— start Data provided —

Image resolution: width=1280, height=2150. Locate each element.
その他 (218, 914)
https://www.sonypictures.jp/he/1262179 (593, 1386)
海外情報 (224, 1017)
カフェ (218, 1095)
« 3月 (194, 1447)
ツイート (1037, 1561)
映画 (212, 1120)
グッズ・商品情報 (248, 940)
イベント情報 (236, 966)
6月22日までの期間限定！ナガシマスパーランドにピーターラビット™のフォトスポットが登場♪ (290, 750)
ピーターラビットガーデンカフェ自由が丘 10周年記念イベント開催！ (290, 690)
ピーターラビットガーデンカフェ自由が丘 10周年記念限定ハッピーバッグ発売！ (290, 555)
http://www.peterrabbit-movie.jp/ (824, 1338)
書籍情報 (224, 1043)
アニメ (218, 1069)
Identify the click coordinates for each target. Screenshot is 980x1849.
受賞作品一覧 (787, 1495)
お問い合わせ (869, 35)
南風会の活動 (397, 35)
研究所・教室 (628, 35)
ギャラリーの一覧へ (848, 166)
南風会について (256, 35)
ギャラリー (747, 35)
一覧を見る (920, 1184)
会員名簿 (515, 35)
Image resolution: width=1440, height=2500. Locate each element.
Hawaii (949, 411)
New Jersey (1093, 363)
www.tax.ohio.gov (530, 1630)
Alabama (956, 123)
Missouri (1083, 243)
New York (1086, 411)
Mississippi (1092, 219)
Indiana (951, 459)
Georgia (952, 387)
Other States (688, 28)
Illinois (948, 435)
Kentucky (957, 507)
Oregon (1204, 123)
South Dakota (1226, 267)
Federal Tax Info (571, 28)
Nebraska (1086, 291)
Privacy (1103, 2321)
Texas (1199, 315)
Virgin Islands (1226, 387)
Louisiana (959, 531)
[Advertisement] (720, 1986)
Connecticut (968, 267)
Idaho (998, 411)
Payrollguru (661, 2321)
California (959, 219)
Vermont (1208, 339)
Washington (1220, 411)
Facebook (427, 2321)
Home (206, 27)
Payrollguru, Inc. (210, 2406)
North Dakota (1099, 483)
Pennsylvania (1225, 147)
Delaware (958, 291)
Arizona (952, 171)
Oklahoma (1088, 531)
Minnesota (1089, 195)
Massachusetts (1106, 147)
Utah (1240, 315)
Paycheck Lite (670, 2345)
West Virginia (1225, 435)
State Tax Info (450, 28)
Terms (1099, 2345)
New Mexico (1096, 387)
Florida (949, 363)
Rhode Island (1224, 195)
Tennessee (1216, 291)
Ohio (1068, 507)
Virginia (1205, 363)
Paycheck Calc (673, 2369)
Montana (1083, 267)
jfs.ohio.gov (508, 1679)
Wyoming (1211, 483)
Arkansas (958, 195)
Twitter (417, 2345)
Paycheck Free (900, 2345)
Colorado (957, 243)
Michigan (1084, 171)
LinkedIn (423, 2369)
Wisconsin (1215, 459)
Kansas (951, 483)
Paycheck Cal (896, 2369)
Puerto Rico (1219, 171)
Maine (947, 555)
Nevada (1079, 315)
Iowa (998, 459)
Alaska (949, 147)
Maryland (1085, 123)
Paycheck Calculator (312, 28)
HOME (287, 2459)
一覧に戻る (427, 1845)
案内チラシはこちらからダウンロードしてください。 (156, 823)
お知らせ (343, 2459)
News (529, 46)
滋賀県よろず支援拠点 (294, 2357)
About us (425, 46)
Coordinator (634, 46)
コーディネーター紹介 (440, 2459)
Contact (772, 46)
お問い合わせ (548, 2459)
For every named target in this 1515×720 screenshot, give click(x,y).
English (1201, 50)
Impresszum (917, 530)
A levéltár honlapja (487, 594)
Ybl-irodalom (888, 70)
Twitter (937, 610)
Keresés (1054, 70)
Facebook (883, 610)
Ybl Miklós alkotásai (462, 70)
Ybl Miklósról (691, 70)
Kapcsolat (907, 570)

— end Data provided —

Exercise objective =>
Copy every line above word for word, changing nothing.

Task output =>
Image resolution: width=1280, height=2150. Locate each element.
その他 (218, 914)
https://www.sonypictures.jp/he/1262179 (593, 1386)
海外情報 (224, 1017)
カフェ (218, 1095)
« 3月 (194, 1447)
ツイート (1037, 1561)
映画 (212, 1120)
グッズ・商品情報 (248, 940)
イベント情報 (236, 966)
6月22日までの期間限定！ナガシマスパーランドにピーターラビット™のフォトスポットが登場♪ (290, 750)
ピーターラビットガーデンカフェ自由が丘 10周年記念イベント開催！ (290, 690)
ピーターラビットガーデンカフェ自由が丘 10周年記念限定ハッピーバッグ発売！ (290, 555)
http://www.peterrabbit-movie.jp/ (824, 1338)
書籍情報 (224, 1043)
アニメ (218, 1069)
Identify the click coordinates for each target. Screenshot is 980x1849.
受賞作品一覧 (787, 1495)
お問い合わせ (869, 35)
南風会の活動 (397, 35)
研究所・教室 (628, 35)
ギャラリーの一覧へ (848, 166)
南風会について (256, 35)
ギャラリー (747, 35)
一覧を見る (920, 1184)
会員名簿 (515, 35)
Image resolution: width=1440, height=2500. Locate each element.
Hawaii (949, 411)
New Jersey (1093, 363)
www.tax.ohio.gov (530, 1630)
Alabama (956, 123)
Missouri (1083, 243)
New York (1086, 411)
Mississippi (1092, 219)
Indiana (951, 459)
Georgia (952, 387)
Other States (688, 28)
Illinois (948, 435)
Kentucky (957, 507)
Oregon (1204, 123)
South Dakota (1226, 267)
Federal Tax Info (571, 28)
Nebraska (1086, 291)
Privacy (1103, 2321)
Texas (1199, 315)
Virgin Islands (1226, 387)
Louisiana (959, 531)
[Advertisement] (720, 1986)
Connecticut (968, 267)
Idaho (998, 411)
Payrollguru (661, 2321)
California (959, 219)
Vermont (1208, 339)
Washington (1220, 411)
Facebook (427, 2321)
Home (206, 27)
Payrollguru, Inc. (210, 2406)
North Dakota (1099, 483)
Pennsylvania (1225, 147)
Delaware (958, 291)
Arizona (952, 171)
Oklahoma (1088, 531)
Minnesota (1089, 195)
Massachusetts (1106, 147)
Utah (1240, 315)
Paycheck Lite (670, 2345)
West Virginia (1225, 435)
State Tax Info (450, 28)
Terms (1099, 2345)
New Mexico (1096, 387)
Florida (949, 363)
Rhode Island (1224, 195)
Tennessee (1216, 291)
Ohio (1068, 507)
Virginia (1205, 363)
Paycheck Calc (673, 2369)
Montana (1083, 267)
jfs.ohio.gov (508, 1679)
Wyoming (1211, 483)
Arkansas (958, 195)
Twitter (417, 2345)
Paycheck Free (900, 2345)
Colorado (957, 243)
Michigan (1084, 171)
LinkedIn (423, 2369)
Wisconsin (1215, 459)
Kansas (951, 483)
Paycheck Cal (896, 2369)
Puerto Rico (1219, 171)
Maine (947, 555)
Nevada (1079, 315)
Iowa (998, 459)
Alaska (949, 147)
Maryland (1085, 123)
Paycheck Calculator (312, 28)
HOME (287, 2459)
一覧に戻る (427, 1845)
案内チラシはこちらからダウンロードしてください。 (156, 823)
お知らせ (343, 2459)
News (529, 46)
滋賀県よろず支援拠点 (294, 2357)
About us (425, 46)
Coordinator (634, 46)
コーディネーター紹介 (440, 2459)
Contact (772, 46)
お問い合わせ (548, 2459)
For every named target in this 1515×720 screenshot, give click(x,y).
English (1201, 50)
Impresszum (917, 530)
A levéltár honlapja (487, 594)
Ybl-irodalom (888, 70)
Twitter (937, 610)
Keresés (1054, 70)
Facebook (883, 610)
Ybl Miklós alkotásai (462, 70)
Ybl Miklósról (691, 70)
Kapcsolat (907, 570)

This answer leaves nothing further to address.